● **Task details**: Rewrite the rows in the stretch from the start through the line containing "Search By Expenditure (95, 275)", changing every "Campaign" to "Election" and leaving everything else the same.

● **Data section**:
---
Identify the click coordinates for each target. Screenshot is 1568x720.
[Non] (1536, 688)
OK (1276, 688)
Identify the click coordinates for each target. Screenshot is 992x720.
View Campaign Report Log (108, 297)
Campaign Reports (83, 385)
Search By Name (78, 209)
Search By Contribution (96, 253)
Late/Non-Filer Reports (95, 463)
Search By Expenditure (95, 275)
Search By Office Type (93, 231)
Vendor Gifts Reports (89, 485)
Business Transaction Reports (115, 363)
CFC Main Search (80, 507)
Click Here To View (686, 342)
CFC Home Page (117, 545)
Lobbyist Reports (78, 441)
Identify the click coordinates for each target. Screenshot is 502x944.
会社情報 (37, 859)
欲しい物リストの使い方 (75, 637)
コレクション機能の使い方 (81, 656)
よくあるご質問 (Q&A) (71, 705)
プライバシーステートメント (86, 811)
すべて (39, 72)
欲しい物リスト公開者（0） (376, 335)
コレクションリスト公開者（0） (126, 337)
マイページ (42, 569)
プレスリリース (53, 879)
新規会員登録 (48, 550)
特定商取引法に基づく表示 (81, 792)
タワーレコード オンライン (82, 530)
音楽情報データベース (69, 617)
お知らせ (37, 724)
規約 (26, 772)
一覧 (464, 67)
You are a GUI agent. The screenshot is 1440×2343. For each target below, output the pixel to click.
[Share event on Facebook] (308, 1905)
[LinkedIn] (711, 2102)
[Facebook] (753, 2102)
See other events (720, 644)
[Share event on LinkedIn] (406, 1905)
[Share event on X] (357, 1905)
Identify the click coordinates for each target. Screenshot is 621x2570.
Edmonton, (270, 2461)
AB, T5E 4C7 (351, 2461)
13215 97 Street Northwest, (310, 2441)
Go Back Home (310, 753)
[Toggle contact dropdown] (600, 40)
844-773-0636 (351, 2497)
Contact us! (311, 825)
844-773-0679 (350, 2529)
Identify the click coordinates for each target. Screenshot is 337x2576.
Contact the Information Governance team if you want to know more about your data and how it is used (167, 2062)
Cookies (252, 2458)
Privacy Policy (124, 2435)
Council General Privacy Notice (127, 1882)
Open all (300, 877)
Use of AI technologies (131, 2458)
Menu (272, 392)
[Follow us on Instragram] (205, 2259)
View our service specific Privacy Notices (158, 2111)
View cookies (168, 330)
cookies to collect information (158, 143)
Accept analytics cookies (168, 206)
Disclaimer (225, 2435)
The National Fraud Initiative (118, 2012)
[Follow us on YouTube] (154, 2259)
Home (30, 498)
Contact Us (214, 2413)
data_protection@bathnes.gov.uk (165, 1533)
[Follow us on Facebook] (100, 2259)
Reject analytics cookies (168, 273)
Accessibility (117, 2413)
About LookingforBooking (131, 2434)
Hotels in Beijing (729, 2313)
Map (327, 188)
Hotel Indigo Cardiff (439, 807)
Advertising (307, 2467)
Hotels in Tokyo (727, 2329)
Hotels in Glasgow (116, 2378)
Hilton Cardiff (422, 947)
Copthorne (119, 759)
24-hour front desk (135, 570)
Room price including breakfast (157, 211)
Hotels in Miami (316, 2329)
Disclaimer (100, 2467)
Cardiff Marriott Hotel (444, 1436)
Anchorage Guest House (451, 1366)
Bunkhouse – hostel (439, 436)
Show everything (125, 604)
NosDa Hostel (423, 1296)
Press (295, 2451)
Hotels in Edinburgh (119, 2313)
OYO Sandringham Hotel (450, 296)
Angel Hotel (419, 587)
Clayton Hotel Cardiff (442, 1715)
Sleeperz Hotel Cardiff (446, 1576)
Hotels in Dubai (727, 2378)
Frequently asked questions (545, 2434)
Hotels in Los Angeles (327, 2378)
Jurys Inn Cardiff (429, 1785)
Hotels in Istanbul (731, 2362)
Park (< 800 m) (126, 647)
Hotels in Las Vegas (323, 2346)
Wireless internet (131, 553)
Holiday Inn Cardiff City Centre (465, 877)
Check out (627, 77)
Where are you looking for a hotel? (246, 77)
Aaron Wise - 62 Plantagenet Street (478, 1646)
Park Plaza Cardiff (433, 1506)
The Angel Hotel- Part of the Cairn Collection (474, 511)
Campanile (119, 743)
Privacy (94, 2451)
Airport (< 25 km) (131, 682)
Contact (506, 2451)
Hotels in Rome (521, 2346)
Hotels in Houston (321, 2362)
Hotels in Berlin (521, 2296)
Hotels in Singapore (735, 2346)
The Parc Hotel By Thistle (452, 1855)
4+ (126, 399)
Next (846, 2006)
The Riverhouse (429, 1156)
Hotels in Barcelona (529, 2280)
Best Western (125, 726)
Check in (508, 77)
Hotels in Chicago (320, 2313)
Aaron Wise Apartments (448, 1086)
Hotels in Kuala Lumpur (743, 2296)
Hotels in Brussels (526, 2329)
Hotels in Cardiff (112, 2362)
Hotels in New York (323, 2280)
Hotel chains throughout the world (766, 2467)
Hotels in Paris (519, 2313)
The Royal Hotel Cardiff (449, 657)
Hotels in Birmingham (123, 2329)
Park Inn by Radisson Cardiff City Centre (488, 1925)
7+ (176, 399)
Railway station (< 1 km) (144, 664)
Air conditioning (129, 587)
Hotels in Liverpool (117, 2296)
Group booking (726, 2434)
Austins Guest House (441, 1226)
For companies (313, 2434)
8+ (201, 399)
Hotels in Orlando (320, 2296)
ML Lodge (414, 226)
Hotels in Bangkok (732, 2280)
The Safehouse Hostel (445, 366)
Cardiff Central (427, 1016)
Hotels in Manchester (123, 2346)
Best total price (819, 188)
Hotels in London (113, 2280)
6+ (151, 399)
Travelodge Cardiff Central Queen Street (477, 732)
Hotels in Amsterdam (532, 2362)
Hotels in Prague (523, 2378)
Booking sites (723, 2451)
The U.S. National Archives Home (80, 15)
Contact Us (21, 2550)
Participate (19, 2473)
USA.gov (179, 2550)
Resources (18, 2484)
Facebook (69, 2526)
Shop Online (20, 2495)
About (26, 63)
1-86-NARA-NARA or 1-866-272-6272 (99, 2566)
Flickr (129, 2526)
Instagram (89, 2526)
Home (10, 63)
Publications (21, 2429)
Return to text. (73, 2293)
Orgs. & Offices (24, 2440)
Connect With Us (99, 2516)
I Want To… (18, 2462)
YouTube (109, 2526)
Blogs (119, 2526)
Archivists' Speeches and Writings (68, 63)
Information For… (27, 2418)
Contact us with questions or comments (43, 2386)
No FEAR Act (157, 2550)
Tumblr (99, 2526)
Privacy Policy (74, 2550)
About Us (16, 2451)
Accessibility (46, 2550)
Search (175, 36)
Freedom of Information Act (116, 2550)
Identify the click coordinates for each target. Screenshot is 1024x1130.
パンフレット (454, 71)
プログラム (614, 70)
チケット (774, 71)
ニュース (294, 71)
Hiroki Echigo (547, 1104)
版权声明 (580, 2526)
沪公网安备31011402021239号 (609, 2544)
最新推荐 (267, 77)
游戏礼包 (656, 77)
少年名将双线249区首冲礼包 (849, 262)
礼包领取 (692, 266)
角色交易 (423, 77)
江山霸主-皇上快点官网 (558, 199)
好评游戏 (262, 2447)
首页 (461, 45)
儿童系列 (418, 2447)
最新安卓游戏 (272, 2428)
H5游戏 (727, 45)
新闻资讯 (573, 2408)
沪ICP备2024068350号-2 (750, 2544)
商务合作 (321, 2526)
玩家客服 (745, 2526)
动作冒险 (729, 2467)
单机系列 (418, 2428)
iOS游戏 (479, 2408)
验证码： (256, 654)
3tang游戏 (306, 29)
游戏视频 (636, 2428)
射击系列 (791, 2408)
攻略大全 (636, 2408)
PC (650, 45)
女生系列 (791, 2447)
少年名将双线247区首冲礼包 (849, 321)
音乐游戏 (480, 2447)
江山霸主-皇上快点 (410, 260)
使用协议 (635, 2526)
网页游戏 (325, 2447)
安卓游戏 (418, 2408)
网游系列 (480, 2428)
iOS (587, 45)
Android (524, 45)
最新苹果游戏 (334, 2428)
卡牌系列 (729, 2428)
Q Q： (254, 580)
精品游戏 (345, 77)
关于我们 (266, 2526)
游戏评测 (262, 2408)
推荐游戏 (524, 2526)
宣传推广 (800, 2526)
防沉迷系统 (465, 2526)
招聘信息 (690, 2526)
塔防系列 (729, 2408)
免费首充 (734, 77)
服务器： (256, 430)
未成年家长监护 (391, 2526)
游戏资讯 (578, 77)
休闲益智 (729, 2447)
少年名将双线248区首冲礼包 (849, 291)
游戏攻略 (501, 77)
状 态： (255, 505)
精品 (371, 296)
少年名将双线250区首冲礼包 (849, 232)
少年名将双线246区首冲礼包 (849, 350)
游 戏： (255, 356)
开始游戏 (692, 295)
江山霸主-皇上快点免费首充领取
---
● **Exercise response**:
Identify the click coordinates for each target. Screenshot is 1568x720.
[Non] (1536, 688)
OK (1276, 688)
Identify the click coordinates for each target. Screenshot is 992x720.
View Election Report Log (108, 297)
Election Reports (83, 385)
Search By Name (78, 209)
Search By Contribution (96, 253)
Late/Non-Filer Reports (95, 463)
Search By Expenditure (95, 275)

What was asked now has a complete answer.